Task objective -
Transcribe the entries below without changing a word, and omit every picture.

Data entries -
..............................

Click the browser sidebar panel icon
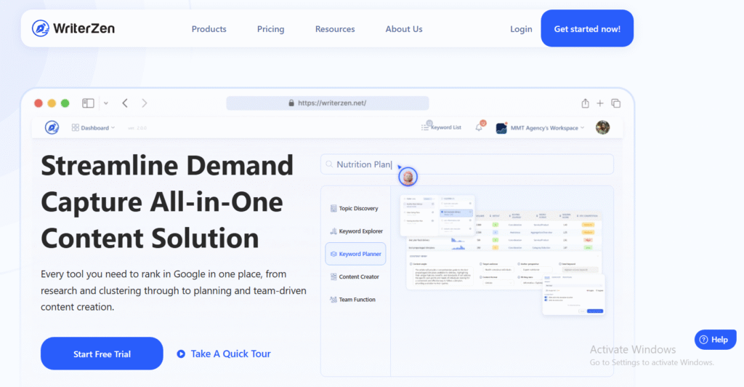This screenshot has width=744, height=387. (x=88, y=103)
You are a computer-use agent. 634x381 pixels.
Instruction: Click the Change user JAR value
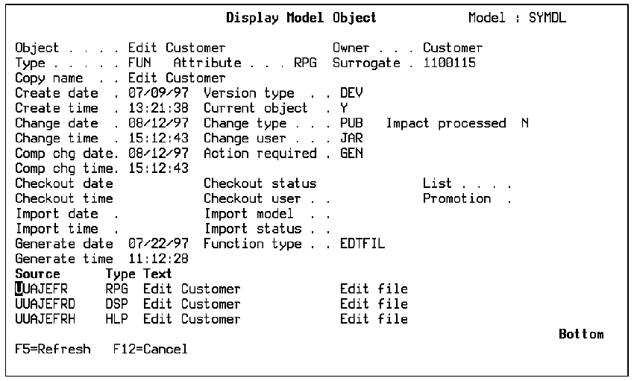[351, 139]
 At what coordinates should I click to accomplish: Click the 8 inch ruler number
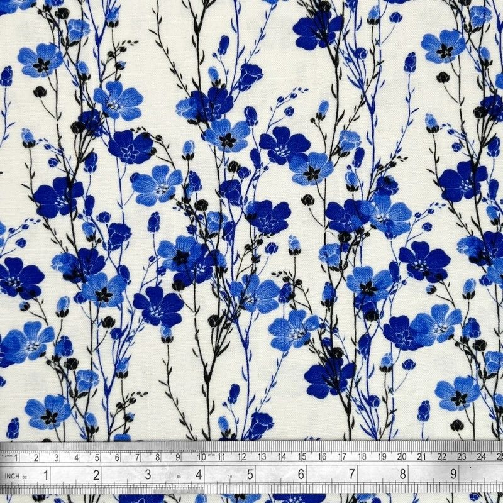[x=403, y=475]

..............................

Problem solution -
Click the browser sidebar panel icon
This screenshot has width=744, height=387. (x=88, y=103)
You are a computer-use agent. 634x381 pixels.
Instruction: Click the Change user JAR value
[351, 139]
 At what coordinates should I click to accomplish: Click the 8 inch ruler number
[x=403, y=475]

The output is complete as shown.